> **Record list**:
######

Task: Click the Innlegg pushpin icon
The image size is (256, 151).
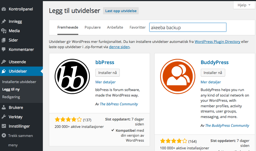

######

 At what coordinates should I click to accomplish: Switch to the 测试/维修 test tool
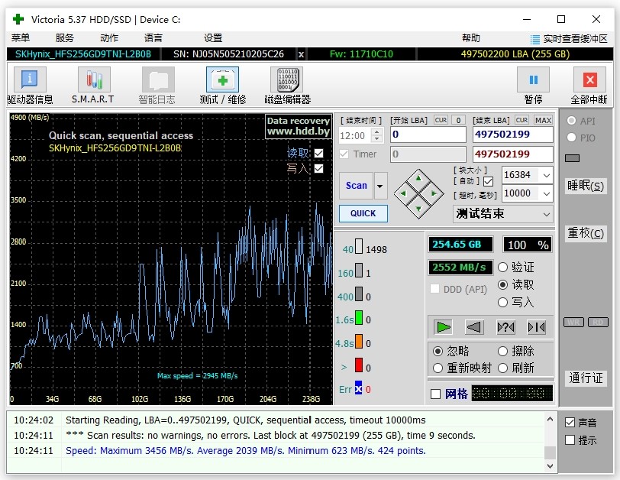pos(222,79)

######

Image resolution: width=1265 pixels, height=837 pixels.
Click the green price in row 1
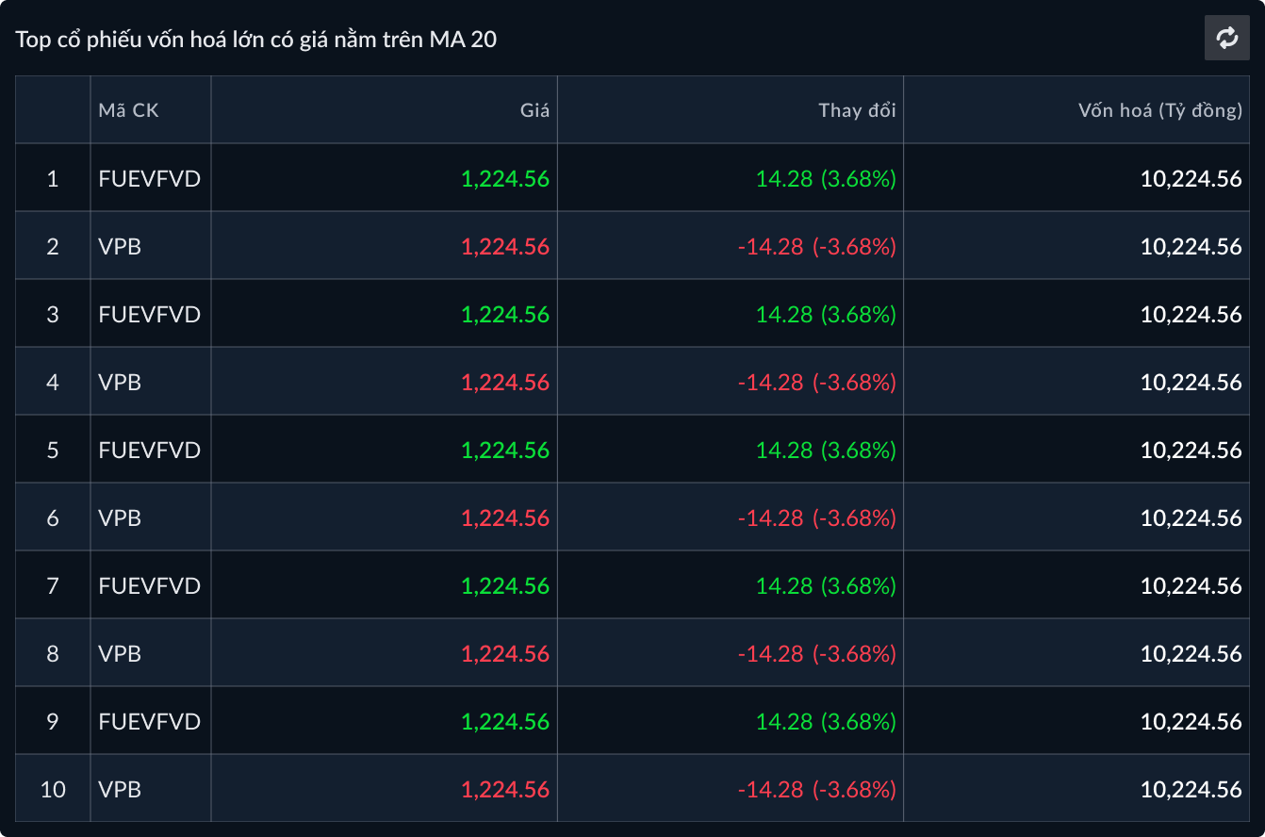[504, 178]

######

> **Problem**:
Rescale the listing from the line that has "At what coordinates" through the line that has "pos(222,79)" by writing out only those lines, request text included, with each click coordinate in the answers multiplied by 0.75 and rounded to a whole number, halves going up. Leave the pictures out.

> **Answer to this problem**:
 At what coordinates should I click to accomplish: Switch to the 测试/维修 test tool
pos(167,59)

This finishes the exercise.